Ümmet coğrafyasında yaşanan hiçbir acı bağımsız değil birbirinden. Türkiye, Filistin, Türkistan, Arakan, Keşmir, Suriye, Irak, Afganistan…
Sinemizi yakan her ateşin arkasında aynı kötülük, aynı kötü, aynı düşman; Siyonizm.
Büyük resim nârâsı değil bu, bir hakikatten bahsediyorum. PKK’nın Siyonizm’e hizmet ettiğini görmemek için kör olmak gerekiyor ama sadece bu değil.
Doğu Türkistan’da zulmün bu kadar arsızca ve pervasızca yaşanmaya başladığı sene 2014. O sene Siyonizm’in ekonomik merkezi Çin’e taşınmaya başladı.
Keşmir’de Müslümanlara sistematik olarak eziyet eden çetelerin sponsoru yine Siyonizm’in paravan şirketleri çıkıyor. Bu böyle sürer gider, batıdan bahsetmiyorum bile. Doğuyu yani bizi anlatıyorum.
Eğer daha fazla şehit haberi almak istemiyorsak, terörün bitmesi ve hayatta kalmanın ötesinde insan onuruna layık bir yaşamsa amacımız yılanın başını ezmeliyiz, ezmeliydik. Fakat bize dokunmayan yılan bin yaşasın demeyi seçtik, küçükken başını ezmediğimiz o yılan tüm dünyaya zehrini akıtıyor şimdi.
Biz ucuz YouTube programlarıyla bizden olana düşman edilirken, ırkçılık ve nefretin modaya dönüşmesini seyrederken ve celladımıza teslim ederken benliğimizi o celladın elleriyle şehit oluyor bu vatanın şerefli erleri. Adlarını bilmiyoruz, akşam haberlerde göreceğiz 45 saniye ve unutacağız her zaman olduğu gibi.
Lanet edeceğiz teröre ve sonra büyük bir hınçla Arap düşmanlığına devam edeceğiz. Çocuklar kazılan mezarların üzerinde “bizi buraya gömecekler” diyerek oyun oynarken ve hakikaten toplu mezarlara gömülürken binlercesi biz yüzümüz kızarmadan toprakların tapusunu konuşacağız akademisyenlerle.

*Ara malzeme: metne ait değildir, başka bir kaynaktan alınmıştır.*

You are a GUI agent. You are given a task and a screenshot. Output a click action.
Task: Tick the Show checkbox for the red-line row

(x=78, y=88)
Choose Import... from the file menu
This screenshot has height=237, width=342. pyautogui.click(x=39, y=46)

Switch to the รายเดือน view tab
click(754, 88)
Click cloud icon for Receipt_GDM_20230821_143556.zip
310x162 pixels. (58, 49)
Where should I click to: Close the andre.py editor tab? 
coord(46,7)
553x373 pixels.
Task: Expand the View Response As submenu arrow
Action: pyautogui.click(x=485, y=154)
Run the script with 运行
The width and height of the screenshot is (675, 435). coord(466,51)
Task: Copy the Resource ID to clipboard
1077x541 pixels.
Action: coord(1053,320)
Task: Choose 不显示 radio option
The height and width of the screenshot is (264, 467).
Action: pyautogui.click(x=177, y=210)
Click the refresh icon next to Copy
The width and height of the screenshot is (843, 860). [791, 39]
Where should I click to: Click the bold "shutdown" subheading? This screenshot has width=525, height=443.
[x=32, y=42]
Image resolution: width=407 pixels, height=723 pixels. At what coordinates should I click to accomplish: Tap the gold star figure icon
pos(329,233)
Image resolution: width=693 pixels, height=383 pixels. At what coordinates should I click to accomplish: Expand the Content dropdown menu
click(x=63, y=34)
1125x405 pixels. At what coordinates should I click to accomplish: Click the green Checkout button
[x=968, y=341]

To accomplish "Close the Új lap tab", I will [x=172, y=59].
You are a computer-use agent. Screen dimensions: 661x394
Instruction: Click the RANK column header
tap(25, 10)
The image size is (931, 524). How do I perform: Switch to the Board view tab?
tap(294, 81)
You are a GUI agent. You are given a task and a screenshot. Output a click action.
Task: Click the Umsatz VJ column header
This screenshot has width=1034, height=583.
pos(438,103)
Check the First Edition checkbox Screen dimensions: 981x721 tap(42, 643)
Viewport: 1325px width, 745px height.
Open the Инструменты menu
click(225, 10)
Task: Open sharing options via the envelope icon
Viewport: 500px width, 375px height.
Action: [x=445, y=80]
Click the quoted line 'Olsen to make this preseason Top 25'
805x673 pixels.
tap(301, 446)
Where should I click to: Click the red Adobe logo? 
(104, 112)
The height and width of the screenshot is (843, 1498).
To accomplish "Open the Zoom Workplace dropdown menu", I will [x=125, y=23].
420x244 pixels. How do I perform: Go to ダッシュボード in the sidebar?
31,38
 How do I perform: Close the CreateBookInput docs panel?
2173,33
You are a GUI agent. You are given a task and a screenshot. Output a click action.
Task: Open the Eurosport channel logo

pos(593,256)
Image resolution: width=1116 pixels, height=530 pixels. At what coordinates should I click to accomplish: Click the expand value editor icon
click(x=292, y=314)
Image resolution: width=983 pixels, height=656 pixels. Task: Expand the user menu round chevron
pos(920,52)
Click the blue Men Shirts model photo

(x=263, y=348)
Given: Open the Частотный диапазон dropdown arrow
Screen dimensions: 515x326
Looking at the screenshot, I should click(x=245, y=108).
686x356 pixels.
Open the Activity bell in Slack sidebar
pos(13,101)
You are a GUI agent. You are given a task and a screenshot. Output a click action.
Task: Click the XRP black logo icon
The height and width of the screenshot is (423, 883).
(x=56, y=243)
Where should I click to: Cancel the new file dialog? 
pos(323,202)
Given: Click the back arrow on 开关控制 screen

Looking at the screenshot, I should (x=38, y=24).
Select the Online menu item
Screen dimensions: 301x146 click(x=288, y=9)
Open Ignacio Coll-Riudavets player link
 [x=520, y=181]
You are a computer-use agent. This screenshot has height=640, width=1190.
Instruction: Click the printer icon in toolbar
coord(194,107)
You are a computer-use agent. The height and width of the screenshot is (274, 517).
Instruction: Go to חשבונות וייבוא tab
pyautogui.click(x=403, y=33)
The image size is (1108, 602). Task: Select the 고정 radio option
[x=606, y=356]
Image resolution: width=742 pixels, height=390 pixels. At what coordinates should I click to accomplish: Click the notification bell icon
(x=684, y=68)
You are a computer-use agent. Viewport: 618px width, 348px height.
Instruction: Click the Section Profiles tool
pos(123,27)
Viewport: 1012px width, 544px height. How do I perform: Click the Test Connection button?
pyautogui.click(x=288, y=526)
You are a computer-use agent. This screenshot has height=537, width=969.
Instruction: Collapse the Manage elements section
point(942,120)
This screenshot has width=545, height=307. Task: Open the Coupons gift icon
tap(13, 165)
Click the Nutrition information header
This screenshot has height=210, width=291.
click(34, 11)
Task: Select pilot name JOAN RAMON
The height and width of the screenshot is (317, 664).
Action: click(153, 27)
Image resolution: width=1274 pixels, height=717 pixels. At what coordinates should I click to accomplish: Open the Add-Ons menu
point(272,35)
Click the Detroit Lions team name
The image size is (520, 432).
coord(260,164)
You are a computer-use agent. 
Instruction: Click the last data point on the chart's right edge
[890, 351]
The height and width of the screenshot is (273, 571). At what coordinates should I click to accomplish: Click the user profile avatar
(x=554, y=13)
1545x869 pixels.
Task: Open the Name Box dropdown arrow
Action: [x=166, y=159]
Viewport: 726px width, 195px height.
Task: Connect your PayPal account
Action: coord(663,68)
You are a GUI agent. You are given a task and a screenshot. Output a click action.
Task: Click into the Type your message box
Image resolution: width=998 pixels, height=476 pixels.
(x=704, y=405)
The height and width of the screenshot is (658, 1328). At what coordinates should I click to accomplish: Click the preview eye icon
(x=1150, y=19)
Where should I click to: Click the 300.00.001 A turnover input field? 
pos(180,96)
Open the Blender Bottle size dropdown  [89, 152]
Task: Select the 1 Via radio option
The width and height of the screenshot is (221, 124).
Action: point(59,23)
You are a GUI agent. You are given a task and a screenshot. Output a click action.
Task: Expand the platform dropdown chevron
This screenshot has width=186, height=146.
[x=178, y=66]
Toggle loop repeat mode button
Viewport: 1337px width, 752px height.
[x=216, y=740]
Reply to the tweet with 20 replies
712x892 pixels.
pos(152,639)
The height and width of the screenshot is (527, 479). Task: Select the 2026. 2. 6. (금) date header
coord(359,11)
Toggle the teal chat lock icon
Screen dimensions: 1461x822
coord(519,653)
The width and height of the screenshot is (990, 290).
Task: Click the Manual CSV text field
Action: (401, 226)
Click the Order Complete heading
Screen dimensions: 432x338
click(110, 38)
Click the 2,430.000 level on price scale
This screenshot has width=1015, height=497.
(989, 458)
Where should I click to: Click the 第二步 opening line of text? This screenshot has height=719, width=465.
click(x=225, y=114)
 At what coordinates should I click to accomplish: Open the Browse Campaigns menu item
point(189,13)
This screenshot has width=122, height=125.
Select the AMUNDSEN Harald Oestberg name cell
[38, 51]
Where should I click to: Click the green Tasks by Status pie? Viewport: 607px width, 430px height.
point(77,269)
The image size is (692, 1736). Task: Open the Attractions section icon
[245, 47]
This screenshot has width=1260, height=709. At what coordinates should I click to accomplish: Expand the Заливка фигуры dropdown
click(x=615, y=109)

Beyaz adam taklidi yapıp yaranmaya, onlardan olmaya çalışacağız. Tabi onlardan olduğumuza ikna etmek için uğraşacağız onları ve kendimizi. Biraz sonra boynumuza dayanacağını bilmeden bıçağını yalayacağız kasabın, kurbanlık bir koyun gibi.
Sonra yine bir şehit haberi, etiketler içinde teröre lanet cümleleri ve şehir isimleri.